I admit there are lots of times that I cringe when visiting a newly constructed or renovated house. I know it’s because I’m an architect, and we architects could be so very fussy. But actually, with just a small bit of thought we could all make our homes so much better. It’s just a matter of thinking through a few of the detail issues.
So here are a few solutions to poorly executed ubiquitous details that irritate the hell out of me (and lots of architects and artists). These options are often easily implemented, and by doing this, it is possible to easily change a home out of cookie cutter to special.
Stephen Fuller Designs
1. Two-dimensional and badly sized shutters. So often the shutters are screwed into the walls so they lay flat. And it is clear that the shutters won’t come near covering the entire window.
Solution (shown): Install the dividers with a few authentic hardware in order that they lie “proud” (in front of) the window along with the wall. And dimension them so they look as if they would actually cover the window once closed.
Tim Cuppett Architects
2. Skinny trim. Please do not settle for 3-inch baseboards and two1/4-inch casings. Trim has a lot to offer and will really make a room special.
Solution (shown): Think about various profiles and proceed for the larger sizes. Doing this will add a richness to your own rooms which you didn’t think was possible.
Motionspace Architecture + Design
3. Dark hallways. Why is it the space you traveling in a lot of is often gloomy and dark? And what’s with linen closets at the end of hallways? (More on this in number seven.)
Solution (shown): Get some light into the hallway with glass doors to the bedrooms. And if you have privacy issues, just use a translucent instead of transparent glass.
Mark pinkerton – vi360 photography
Or add a skylight or two.
Schnarr Craftsmen Inc
And when a big rectangular skylight is not possible, try out a tubular skylight. This is often an inexpensive way to dramatically boost the quantity of natural lighting a dark hallway receives.
4. The 80-inch-tall door. As much as there is a rationale supporting the 80-inch-tall door, it makes very little sense in a room having an 8-foot ceiling, and even less feeling in a room with a ceiling that is taller. It’s just that the proportions are wrong, and there’s simply too much wall space above the door.
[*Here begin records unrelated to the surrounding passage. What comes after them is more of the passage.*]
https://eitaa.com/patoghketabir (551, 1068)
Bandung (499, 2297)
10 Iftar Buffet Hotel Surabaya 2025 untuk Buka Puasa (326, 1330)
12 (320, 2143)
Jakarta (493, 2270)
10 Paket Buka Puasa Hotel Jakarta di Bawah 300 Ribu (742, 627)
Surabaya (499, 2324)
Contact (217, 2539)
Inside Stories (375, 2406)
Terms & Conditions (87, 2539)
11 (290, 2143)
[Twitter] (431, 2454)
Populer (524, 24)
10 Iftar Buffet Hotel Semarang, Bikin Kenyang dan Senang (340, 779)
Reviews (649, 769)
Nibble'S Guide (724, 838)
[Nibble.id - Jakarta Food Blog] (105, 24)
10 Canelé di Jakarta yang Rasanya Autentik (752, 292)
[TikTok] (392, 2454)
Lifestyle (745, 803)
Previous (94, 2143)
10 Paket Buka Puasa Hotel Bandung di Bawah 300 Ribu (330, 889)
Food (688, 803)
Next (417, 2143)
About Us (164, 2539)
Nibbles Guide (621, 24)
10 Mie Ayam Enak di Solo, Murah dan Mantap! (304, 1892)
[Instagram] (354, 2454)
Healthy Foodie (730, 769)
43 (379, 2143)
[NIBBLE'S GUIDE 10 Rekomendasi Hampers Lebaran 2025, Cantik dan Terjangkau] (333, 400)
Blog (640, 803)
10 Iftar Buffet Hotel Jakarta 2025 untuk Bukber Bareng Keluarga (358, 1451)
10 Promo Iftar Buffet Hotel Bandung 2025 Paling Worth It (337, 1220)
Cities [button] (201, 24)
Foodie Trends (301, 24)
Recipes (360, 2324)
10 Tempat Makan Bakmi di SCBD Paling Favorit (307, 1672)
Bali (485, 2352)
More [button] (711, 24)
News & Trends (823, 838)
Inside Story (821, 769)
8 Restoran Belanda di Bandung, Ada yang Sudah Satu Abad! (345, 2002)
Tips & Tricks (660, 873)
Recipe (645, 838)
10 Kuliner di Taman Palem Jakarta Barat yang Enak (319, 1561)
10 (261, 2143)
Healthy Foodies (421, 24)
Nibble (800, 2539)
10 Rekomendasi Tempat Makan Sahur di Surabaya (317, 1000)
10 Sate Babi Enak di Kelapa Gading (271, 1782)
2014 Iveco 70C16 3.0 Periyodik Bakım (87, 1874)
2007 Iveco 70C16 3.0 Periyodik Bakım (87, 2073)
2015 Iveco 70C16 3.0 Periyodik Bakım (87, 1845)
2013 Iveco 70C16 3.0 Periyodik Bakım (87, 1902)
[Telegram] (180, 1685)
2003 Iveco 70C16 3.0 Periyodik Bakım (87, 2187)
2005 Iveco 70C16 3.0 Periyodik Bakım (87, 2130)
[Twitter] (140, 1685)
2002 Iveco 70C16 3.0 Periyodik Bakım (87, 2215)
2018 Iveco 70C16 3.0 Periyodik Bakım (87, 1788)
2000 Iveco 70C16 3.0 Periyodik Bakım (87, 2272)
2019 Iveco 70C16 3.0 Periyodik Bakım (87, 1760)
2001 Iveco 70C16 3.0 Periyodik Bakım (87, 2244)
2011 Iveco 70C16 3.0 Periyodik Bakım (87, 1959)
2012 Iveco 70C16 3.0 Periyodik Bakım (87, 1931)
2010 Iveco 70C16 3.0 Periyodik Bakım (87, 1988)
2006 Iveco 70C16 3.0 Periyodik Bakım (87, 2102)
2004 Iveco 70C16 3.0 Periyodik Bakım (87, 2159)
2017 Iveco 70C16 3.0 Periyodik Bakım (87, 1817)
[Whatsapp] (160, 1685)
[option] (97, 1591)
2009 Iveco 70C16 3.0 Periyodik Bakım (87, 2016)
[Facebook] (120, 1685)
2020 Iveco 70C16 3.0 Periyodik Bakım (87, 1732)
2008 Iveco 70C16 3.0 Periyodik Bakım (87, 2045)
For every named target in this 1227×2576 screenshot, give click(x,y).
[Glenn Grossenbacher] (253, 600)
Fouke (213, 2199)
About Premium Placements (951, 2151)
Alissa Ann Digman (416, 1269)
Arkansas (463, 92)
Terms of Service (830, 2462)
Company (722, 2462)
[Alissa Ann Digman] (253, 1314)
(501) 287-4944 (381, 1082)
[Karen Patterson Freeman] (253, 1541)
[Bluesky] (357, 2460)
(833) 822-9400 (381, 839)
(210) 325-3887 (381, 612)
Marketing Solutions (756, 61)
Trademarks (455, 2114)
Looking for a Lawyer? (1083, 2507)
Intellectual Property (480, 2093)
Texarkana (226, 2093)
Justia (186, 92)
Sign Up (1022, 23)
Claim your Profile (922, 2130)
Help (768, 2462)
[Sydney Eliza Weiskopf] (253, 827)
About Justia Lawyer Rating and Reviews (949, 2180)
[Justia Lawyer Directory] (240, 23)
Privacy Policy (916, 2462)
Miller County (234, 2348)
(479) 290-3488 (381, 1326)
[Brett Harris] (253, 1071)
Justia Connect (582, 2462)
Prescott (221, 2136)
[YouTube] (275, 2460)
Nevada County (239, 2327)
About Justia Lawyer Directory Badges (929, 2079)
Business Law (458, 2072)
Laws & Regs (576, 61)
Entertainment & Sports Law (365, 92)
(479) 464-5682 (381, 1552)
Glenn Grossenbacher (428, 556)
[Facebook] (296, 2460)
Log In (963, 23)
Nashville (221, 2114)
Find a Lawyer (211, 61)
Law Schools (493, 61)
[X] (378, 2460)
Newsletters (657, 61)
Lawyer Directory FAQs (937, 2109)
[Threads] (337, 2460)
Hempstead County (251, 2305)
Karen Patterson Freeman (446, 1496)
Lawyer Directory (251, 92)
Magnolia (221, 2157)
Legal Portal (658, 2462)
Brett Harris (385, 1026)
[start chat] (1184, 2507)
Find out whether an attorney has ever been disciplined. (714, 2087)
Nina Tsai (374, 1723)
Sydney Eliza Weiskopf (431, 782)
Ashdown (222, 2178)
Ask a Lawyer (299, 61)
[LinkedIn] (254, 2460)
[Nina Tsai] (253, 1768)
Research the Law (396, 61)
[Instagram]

Solution (shown): when you intend to use an 80-inch tall door, consider the space above the door as a chance for, say, a transom such as this allows light and air to filter between chambers.
Or think about using that wall space.
Even better, for a very open, bright and tasteful room, choose the windows nearer to the ceiling, as in this area.
ASID, Christopher A Rose AIA
5. The Palladian window. Surely, Palladio could weep when he saw just how ubiquitous and badly scaled his namesake window is now. It’s not that these are not terrific windows, it is just that they’ve turned into a cliché.
Solution (shown): Look at utilizing a Palladian window in circumstance. Properly detailed and scaled, this window can be quite elegant and right, as in this example.
6. Window that is removable grilles. I get it. I do. Every time I wash the windows I mutter to myself “Just snap out the window grilles, wash the window and snap the grilles back in.” But heck, windows with detachable grilles seem so flat, therefore two-dimensional, not authentic in any way.
Solution (shown): Though windows with genuine divided lites (ADLs) and insulating glass may be prohibitively expensive, windows which use simulated divided lights (SDLs), like in this example, have exactly the same look in a portion of the price tag. Really, there’s no reason to not possess an authentic-looking, if not precisely authentically built window.
Vanguard Studio Inc..
7. Linen cupboard focal points. Yes, near the bedrooms we need a place for towels and sheets and blankets and all of the stuff. But why should the linen cupboard be in the end of the hallway and visible from the primary living area of the home?
Solution (shown): Definitely a little market displaying something artful and beautiful will give more joy to your life than any linen cupboard ever will.
Koch Architects, Inc.. Joanne Koch
8. Underused hallways. Definitely a hall may be utilized as more than just a room to stroll through.
Solution (shown): The easy addition of a built-in shelving will transform a hall from a passageway to a destination in its own right.
HP Rovinelli Architects
9. Cookie-cutter garage doors. Why is it that regardless of the style of home, the garage door invariably is your double-wide, raised-panel?
Solution (shown): With all these options to choose from, garage doors which match with the home’s architecture, as in this example, are definitely possible.
Allen Patterson Residential
10. Weak eaves. where the roof and outdoor wall satisfy should show craft and detail. It’s, after all, in which the two major outside structural elements intersect.
Solution (shown): instead of using a standard 8-inch soffit with a perforated vinyl skin along with also a K-style gutter, look for ways to extend the roofline and introduce rafter tails, as in this example.